• INFORMATION GIVEN:
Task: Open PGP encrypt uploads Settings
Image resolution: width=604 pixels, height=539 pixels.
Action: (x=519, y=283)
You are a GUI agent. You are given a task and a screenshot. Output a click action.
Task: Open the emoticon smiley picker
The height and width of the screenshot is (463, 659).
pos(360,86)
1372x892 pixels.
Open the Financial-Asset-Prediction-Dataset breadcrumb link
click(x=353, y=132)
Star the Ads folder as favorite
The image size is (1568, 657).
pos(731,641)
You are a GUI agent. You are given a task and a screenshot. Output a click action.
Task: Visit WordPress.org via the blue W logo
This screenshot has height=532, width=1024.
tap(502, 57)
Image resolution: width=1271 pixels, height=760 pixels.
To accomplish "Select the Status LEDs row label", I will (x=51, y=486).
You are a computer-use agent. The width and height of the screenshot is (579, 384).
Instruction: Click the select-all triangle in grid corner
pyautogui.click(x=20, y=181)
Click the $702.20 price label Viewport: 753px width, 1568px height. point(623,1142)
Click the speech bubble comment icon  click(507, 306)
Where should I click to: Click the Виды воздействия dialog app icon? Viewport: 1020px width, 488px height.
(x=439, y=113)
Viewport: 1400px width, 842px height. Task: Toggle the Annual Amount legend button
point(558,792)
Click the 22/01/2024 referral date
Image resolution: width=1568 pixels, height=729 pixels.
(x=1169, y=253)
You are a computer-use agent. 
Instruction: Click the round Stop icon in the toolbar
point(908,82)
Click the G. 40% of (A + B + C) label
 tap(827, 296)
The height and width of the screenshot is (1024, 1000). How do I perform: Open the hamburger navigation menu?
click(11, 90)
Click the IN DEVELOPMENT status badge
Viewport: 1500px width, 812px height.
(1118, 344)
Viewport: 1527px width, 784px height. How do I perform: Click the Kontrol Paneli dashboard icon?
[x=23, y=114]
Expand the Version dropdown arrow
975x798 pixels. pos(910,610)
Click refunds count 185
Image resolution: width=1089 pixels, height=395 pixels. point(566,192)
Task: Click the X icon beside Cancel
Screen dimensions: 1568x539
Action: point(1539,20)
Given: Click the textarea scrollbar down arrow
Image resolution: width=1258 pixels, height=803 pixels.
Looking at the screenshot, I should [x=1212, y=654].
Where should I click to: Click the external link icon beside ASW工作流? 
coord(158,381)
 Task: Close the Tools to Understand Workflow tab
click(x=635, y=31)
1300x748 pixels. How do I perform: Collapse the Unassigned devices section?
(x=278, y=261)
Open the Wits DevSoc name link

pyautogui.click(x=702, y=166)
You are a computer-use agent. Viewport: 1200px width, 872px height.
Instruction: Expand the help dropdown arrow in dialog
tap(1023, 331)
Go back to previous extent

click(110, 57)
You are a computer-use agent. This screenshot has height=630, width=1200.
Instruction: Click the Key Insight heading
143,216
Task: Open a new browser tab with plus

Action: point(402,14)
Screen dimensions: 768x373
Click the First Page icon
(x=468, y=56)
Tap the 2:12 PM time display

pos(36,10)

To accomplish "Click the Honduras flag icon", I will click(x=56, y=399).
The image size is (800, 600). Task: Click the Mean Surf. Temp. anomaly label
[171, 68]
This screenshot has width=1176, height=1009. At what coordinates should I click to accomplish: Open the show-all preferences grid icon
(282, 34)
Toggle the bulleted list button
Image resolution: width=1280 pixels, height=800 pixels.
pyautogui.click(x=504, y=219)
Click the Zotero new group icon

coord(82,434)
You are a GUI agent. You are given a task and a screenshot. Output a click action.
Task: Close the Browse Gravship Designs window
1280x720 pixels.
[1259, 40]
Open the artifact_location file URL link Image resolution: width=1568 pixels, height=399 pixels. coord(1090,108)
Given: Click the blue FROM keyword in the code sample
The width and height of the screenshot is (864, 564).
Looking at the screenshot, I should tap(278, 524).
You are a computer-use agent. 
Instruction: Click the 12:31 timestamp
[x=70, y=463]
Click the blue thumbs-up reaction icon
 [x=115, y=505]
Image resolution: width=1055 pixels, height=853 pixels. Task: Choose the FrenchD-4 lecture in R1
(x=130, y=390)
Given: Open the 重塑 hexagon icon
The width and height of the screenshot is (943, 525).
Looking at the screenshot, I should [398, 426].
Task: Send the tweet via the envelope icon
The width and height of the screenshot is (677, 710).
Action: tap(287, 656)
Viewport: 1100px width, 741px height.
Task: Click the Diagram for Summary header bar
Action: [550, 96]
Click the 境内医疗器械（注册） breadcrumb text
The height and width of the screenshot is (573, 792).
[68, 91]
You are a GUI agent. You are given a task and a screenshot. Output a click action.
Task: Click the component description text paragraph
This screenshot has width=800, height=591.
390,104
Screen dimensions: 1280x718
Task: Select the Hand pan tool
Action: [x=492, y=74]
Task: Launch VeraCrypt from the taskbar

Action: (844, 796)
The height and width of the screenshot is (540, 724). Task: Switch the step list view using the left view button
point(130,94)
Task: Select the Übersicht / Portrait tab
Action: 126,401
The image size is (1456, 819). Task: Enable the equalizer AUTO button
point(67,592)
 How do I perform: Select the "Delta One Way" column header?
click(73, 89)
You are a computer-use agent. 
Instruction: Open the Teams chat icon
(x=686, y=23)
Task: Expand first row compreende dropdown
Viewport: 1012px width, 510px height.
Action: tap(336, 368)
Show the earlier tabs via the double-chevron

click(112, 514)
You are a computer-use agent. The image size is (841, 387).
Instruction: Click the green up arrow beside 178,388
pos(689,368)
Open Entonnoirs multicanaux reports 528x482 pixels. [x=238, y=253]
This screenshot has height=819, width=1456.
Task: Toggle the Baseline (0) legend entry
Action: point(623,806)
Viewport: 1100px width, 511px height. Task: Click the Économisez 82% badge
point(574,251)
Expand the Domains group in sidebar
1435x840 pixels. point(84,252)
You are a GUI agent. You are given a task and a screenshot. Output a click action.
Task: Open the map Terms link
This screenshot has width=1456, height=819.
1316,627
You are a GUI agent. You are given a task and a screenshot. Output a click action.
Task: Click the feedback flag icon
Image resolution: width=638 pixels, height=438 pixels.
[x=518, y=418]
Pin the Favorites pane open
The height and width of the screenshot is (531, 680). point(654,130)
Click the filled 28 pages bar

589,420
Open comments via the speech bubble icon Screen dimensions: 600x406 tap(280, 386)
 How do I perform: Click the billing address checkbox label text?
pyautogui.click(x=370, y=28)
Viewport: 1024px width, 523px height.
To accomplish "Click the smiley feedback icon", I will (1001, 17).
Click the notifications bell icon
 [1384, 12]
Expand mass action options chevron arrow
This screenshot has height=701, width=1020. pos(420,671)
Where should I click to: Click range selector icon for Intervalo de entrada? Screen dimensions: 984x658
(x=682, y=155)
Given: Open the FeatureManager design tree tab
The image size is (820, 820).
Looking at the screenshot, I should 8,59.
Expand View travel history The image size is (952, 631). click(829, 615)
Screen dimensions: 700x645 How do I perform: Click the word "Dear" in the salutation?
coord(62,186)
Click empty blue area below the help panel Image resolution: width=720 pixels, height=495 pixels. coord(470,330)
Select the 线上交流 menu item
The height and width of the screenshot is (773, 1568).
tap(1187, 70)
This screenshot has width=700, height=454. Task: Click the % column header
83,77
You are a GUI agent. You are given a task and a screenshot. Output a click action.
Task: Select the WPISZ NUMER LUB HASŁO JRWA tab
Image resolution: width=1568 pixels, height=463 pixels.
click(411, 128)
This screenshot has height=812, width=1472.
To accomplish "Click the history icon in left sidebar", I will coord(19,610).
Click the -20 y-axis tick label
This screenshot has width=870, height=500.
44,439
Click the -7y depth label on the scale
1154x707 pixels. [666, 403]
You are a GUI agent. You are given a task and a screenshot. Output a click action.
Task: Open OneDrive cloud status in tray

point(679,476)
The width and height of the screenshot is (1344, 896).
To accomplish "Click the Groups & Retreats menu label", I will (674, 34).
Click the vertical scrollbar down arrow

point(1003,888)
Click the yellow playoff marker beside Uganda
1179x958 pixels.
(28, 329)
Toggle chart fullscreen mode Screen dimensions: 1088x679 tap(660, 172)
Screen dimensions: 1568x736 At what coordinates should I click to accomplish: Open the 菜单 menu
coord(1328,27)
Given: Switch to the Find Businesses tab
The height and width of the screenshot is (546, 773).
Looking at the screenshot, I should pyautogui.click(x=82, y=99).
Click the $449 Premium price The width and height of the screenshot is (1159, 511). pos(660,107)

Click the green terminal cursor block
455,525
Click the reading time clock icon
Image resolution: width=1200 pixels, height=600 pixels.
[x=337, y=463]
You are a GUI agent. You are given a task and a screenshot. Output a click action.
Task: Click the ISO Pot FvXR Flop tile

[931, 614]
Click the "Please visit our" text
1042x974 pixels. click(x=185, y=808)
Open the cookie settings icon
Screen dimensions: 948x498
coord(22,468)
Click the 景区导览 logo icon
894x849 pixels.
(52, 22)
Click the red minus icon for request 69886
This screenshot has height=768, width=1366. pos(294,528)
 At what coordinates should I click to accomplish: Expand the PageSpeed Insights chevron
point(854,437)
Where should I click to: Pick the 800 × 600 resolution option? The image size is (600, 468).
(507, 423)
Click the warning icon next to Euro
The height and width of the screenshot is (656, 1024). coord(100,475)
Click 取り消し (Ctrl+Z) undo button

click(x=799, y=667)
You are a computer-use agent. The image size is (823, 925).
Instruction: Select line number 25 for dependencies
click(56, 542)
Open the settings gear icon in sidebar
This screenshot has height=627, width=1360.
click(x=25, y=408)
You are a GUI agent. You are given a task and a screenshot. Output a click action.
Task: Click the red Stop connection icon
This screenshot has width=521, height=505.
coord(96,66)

• WHAT THIS TASK INVOLVES: Please copy the lines word for word, from the very first line through the line that contains "will (x=51, y=486).", with both of those lines included.

• ANSWER TO THIS TASK:
Task: Open PGP encrypt uploads Settings
Image resolution: width=604 pixels, height=539 pixels.
Action: (x=519, y=283)
You are a GUI agent. You are given a task and a screenshot. Output a click action.
Task: Open the emoticon smiley picker
The height and width of the screenshot is (463, 659).
pos(360,86)
1372x892 pixels.
Open the Financial-Asset-Prediction-Dataset breadcrumb link
click(x=353, y=132)
Star the Ads folder as favorite
The image size is (1568, 657).
pos(731,641)
You are a GUI agent. You are given a task and a screenshot. Output a click action.
Task: Visit WordPress.org via the blue W logo
This screenshot has height=532, width=1024.
tap(502, 57)
Image resolution: width=1271 pixels, height=760 pixels.
To accomplish "Select the Status LEDs row label", I will (x=51, y=486).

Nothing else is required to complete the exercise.